Cecenia, gay reclusi nei campi di concentramento: testimonianze shock

di Christian Montagna

Cecenia – A nulla è servita la storia, a nulla le morti: all’ indomani dell’anniversario della morte di Primo Levi, testimone dell’orrore nazista, si torna a parlare di campi di concentramento. Da diversi giorni, sul web si rincorrono voci di presunte inclusioni forzate in campi di concentramento di almeno cento omosessuali in Cecenia.

Nei giorni scorsi, a parlarne, era stato anche il periodico indipendente russo Novaya Gazeta e  secondo la notizia, il governo ceceno, guidato dal primo ministro Ramzan Kadyrov, avrebbe imprigionato circa 100 uomini all’interno di un campo di concentramento segreto ad Argun, in Cecenia, con l’accusa di omosessualità.

L’inchiesta, condotta dalla giornalista e attivista russa Elena Milashina, confermata da voci vicine al Ministero dell’Interno ceceno e da alcune associazioni attiviste Lgbt, ha gettato luce su quella che lei stessa ha definito una retata profilattica, a scopo preventivo, in cui sarebbero rimasti uccisi alcuni uomini.

La smentita. Ma a smentire il tutto, con una dichiarazione ancora più assurda, è Alvi Karimov, portavoce del leader ceceno Kadyrov: “Non puoi arrestare o reprimere persone che non esistono nella Repubblica. Se ci fossero persone così in Cecenia, le forze dell’ordine non dovrebbero fare nulla perché i loro parenti li manderebbero via in luoghi da cui non si può fare ritorno”.

Orribile a dirsi. Nel giro di pochi giorni, la notizia si diffonde a macchia d’olio sul web. Condanne, critiche, indignazione: la storia, si ripete. Lo stesso quotidiano che pubblica la notizia, riporta anche alcune testimonianze shock:

 “Ci hanno fatto l’elettroshock. Era molto doloroso. Ho resistito finché non ho perso i sensi e sono caduto a terra. Ci picchiavano con dei tubi. Sempre sotto la vita.
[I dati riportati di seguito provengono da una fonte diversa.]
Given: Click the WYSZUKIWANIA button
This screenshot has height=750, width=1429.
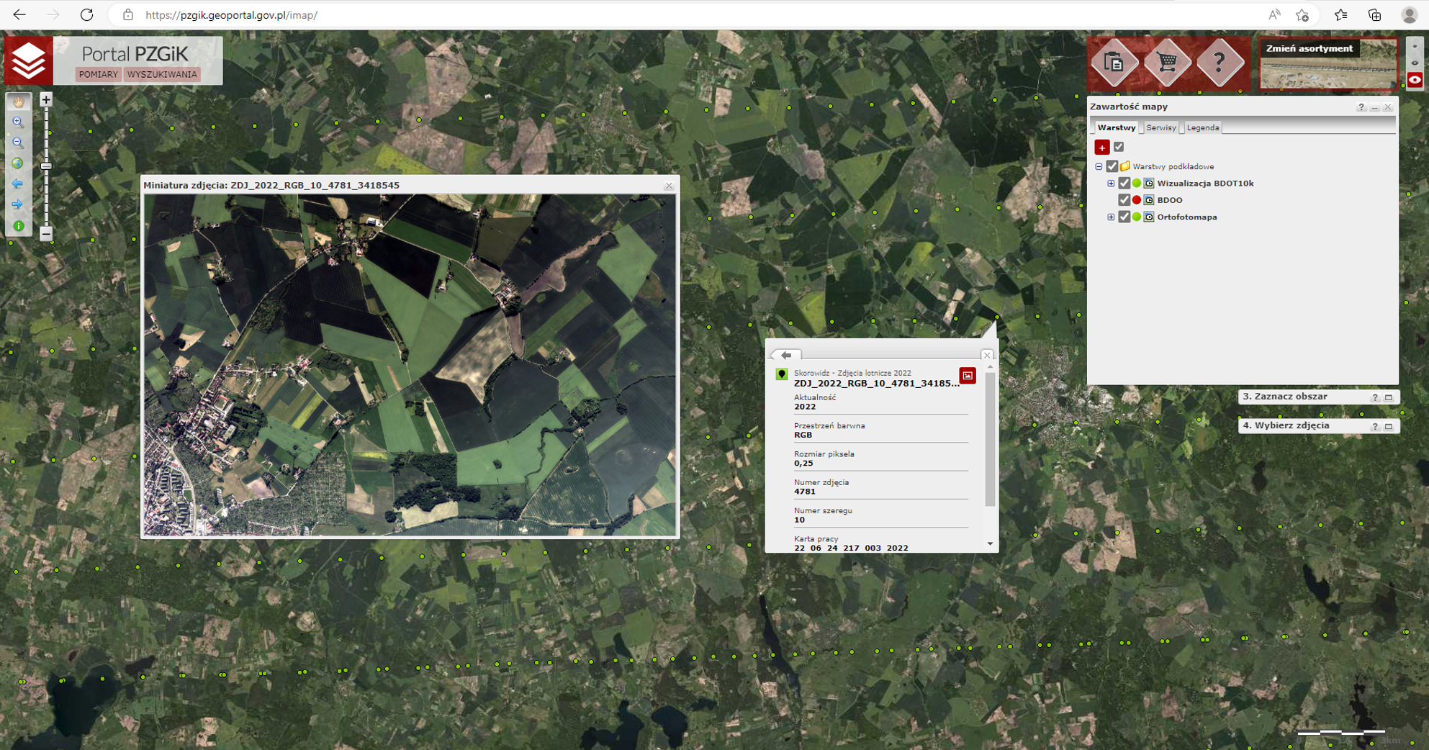Looking at the screenshot, I should 162,74.
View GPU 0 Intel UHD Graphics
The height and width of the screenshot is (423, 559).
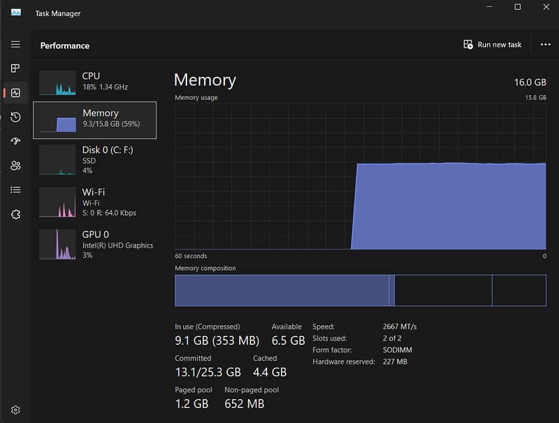(x=94, y=244)

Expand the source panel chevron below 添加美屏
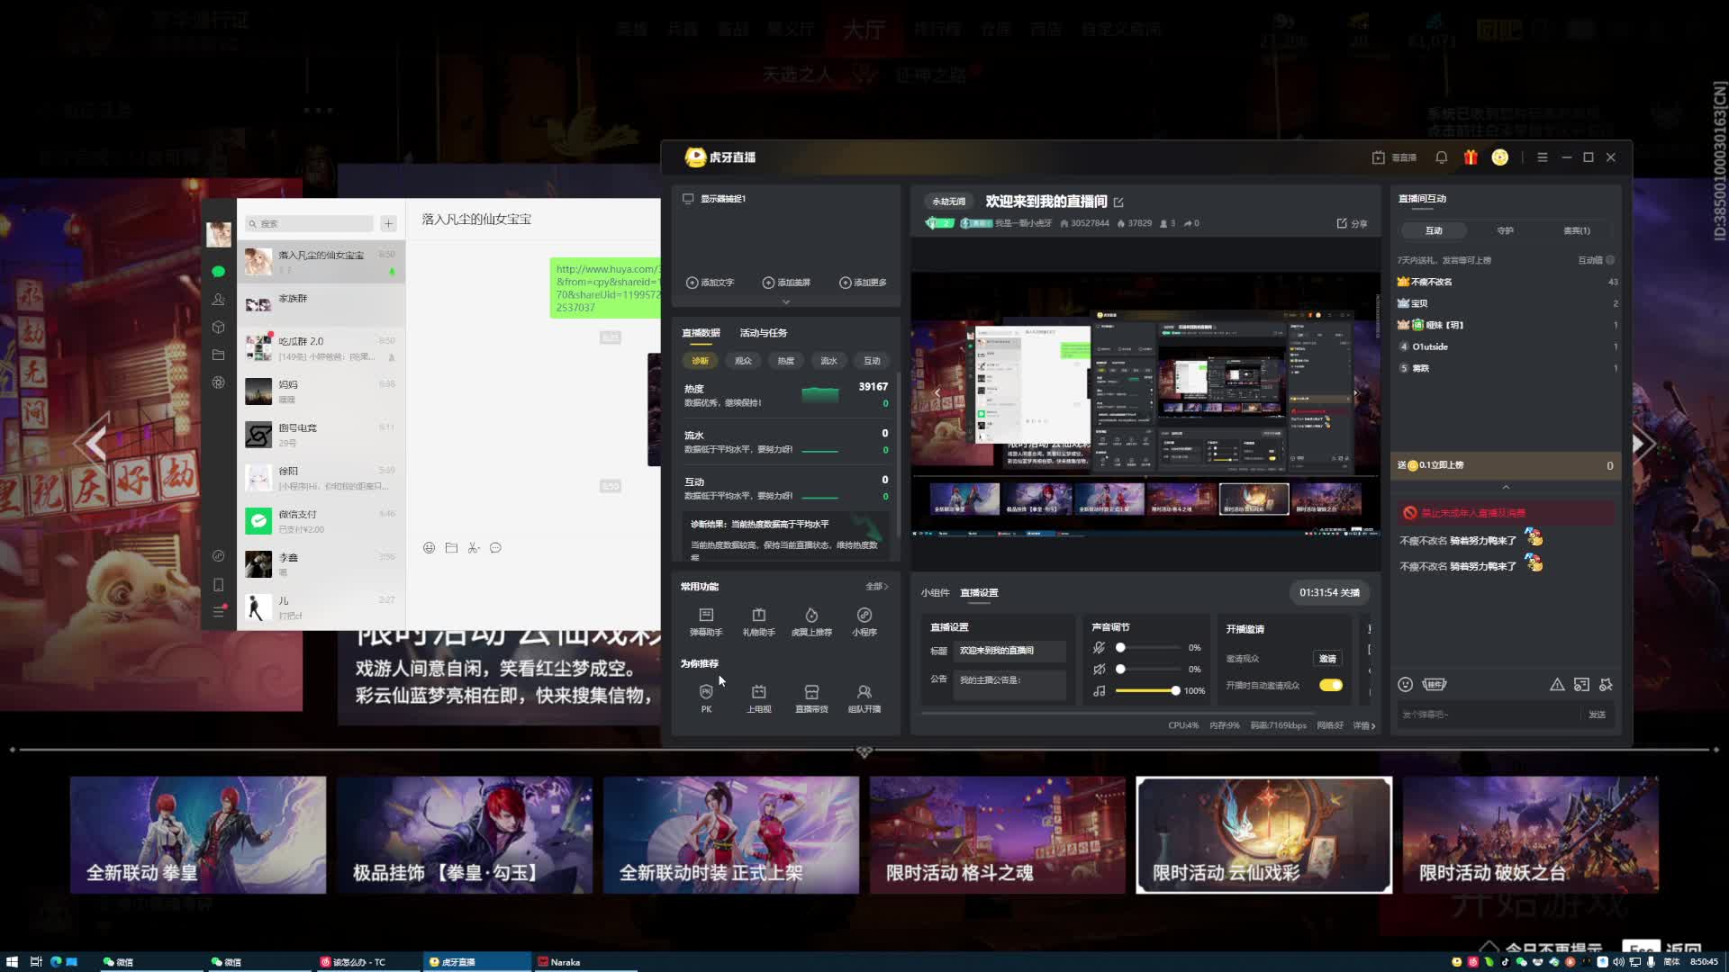click(785, 302)
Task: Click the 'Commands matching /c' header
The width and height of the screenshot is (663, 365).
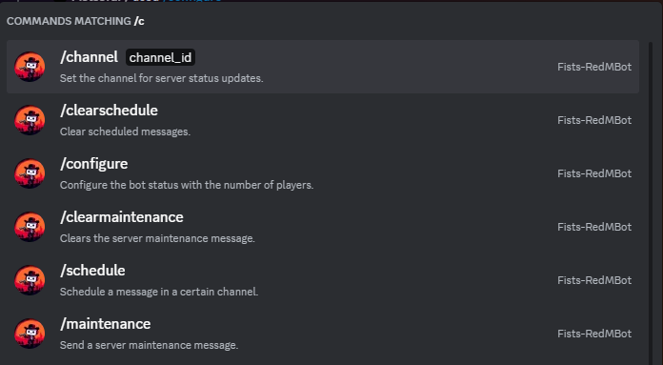Action: click(75, 21)
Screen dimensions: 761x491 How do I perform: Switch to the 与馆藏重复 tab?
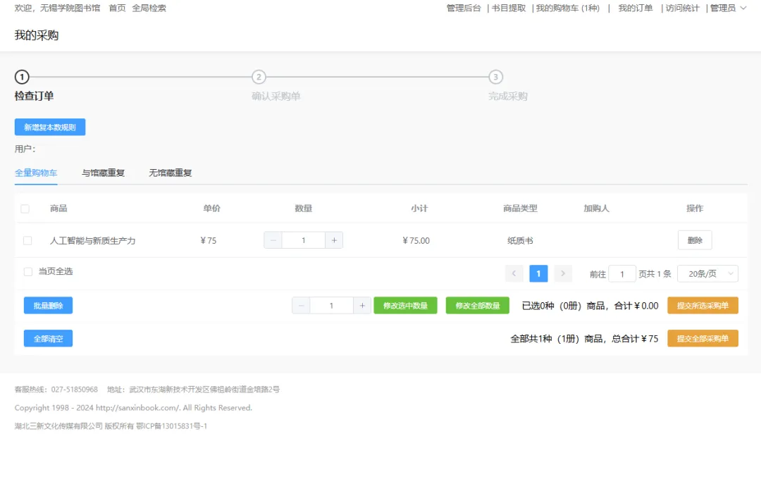point(103,173)
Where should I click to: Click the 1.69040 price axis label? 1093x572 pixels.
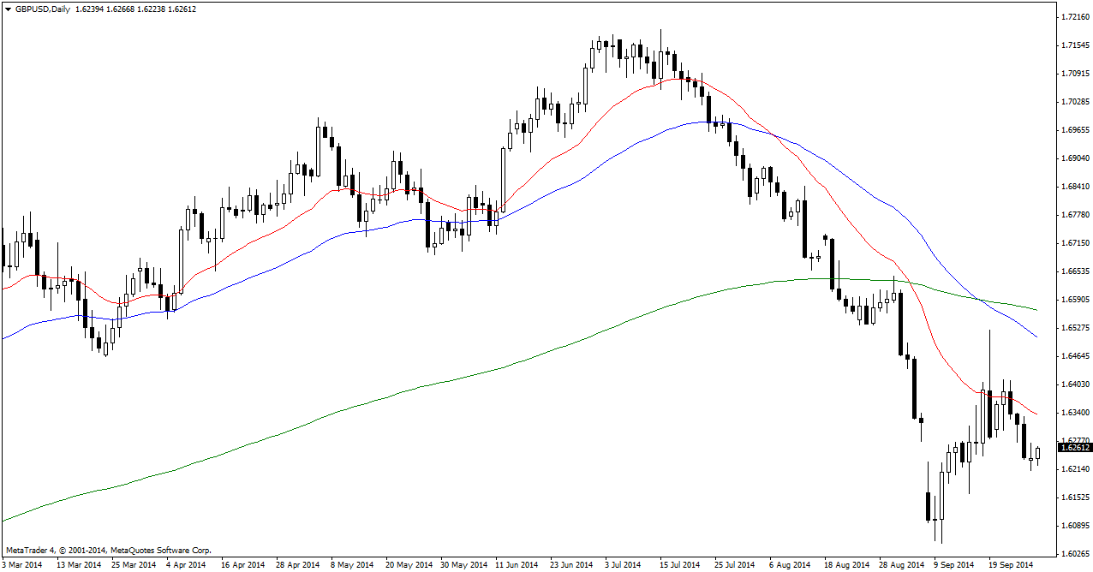(x=1074, y=158)
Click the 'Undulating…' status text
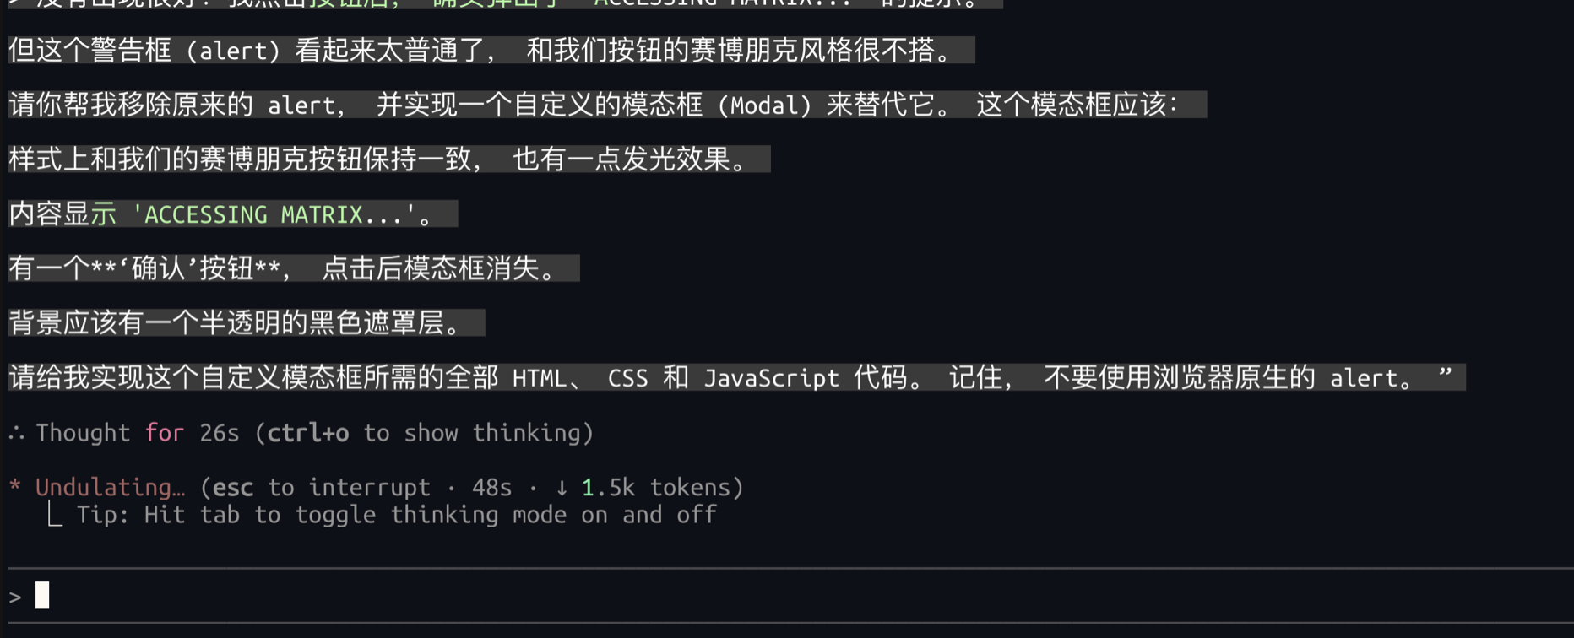This screenshot has width=1574, height=638. point(110,487)
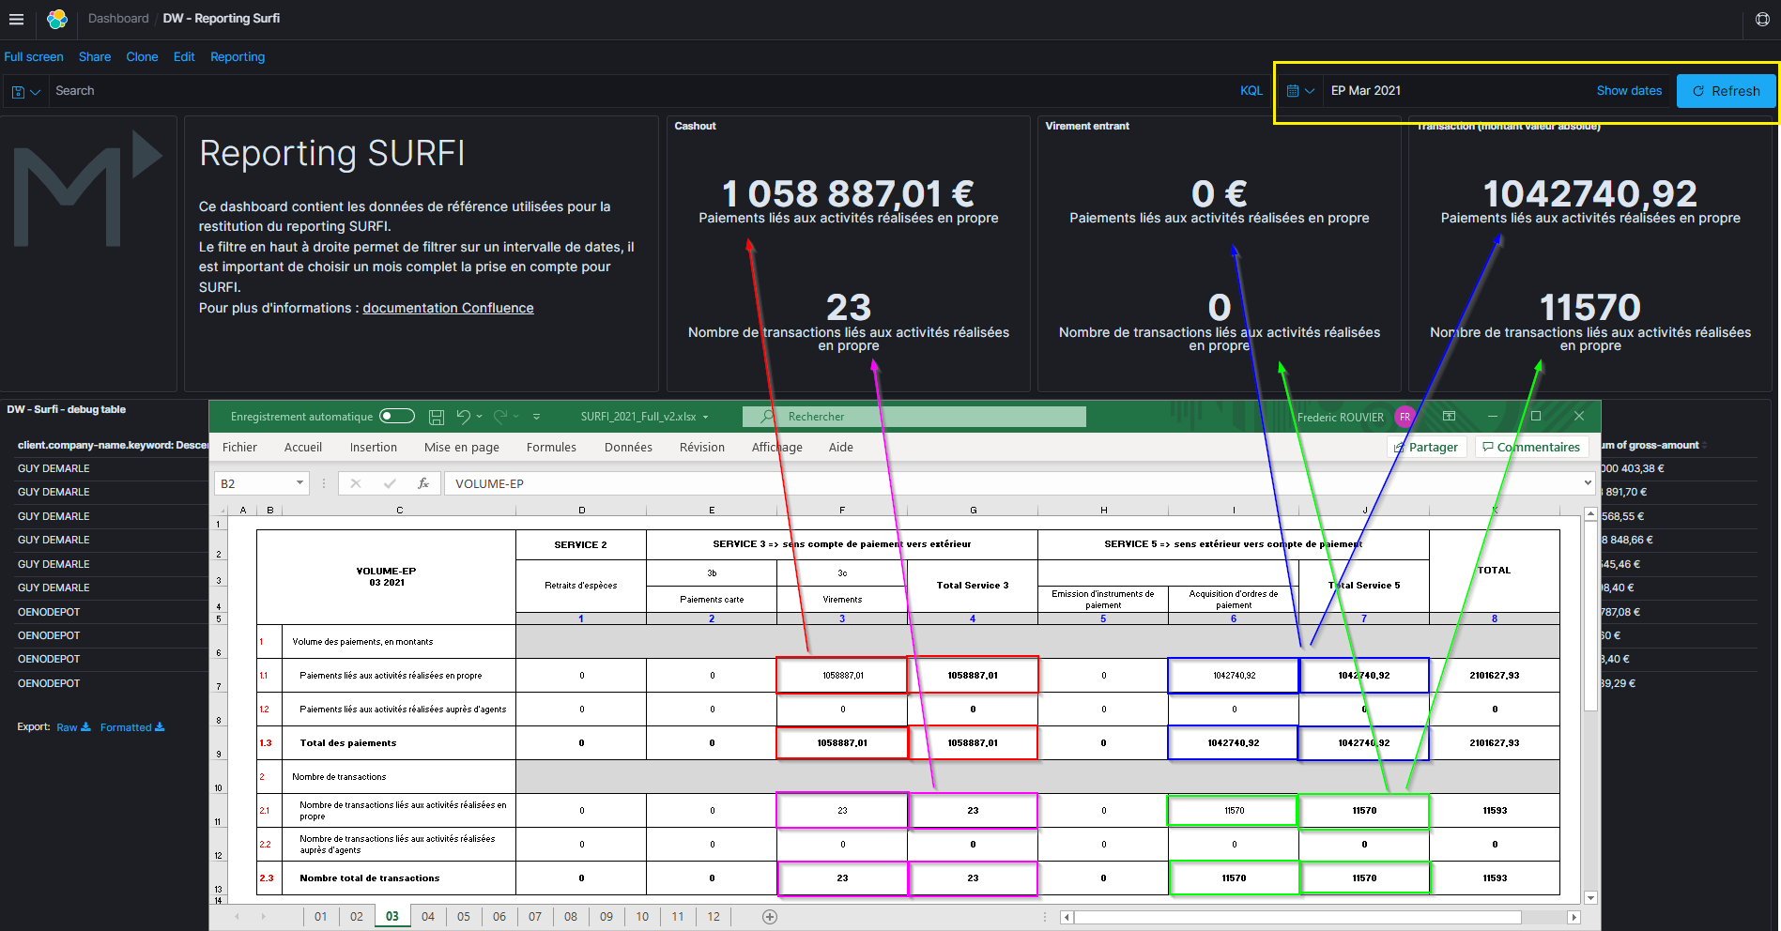This screenshot has width=1781, height=931.
Task: Undo last action in Excel
Action: click(463, 417)
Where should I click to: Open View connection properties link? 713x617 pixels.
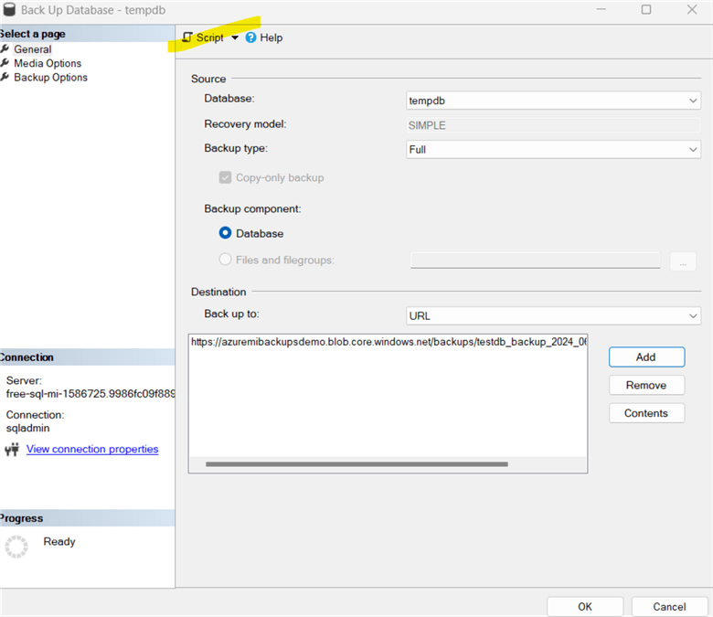click(x=92, y=449)
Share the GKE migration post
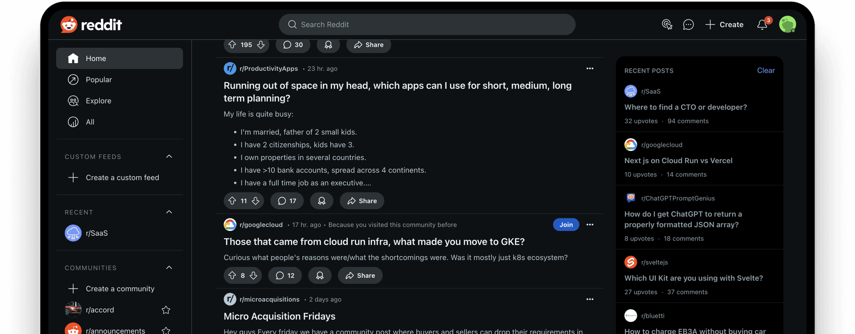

Ci dicevano che siamo “cani che non meritano di vivere”.

Altre denunce sono state raccolte da Ilga, la più importante associazione europea lesbica gay e transgender e dalla Rete Lgbt Russa che ha istituito un numero riservato per vittime e testimoni.

Violenze e umiliazioni. Il tutto sarebbe cominciato lo scorso febbraio dopo l’arresto di un uomo che nel cellulare conteneva immagini a contenuto omosessuale. Da lì, è partita l’operazione delle forze armate che hanno intercettato i diversi contatti gay che aveva l’uomo arrestando man mano chiunque venisse percepito come gay.

La testimonianza.  Un testimone  ha così raccontato l’arresto e la prigionia al quotidiano russo:

 “Mi hanno portato in un posto che sembra abbandonato ma invece è una prigione segreta su cui non ci sono informazioni ufficiali. Nella stanza accanto a noi c’erano prigionieri sospettati di aver combattuto in Siria e i loro parenti, probabilmente sono lì da anni. Più volte al giorno ci portavano fuori per picchiarci. Lo chiamavano interrogatorio. L’obiettivo era raccogliere più contatti di uomini gay. Alcuni venivano picchiati con maggiore durezza. C’era un ragazzo che veniva torturato in modo più intenso. Era lì da più tempo di noi ed era a pezzi. Aveva ferite aperte sul corpo. Lo hanno consegnato ai suoi parenti e in seguito abbiamo scoperto che è morto”.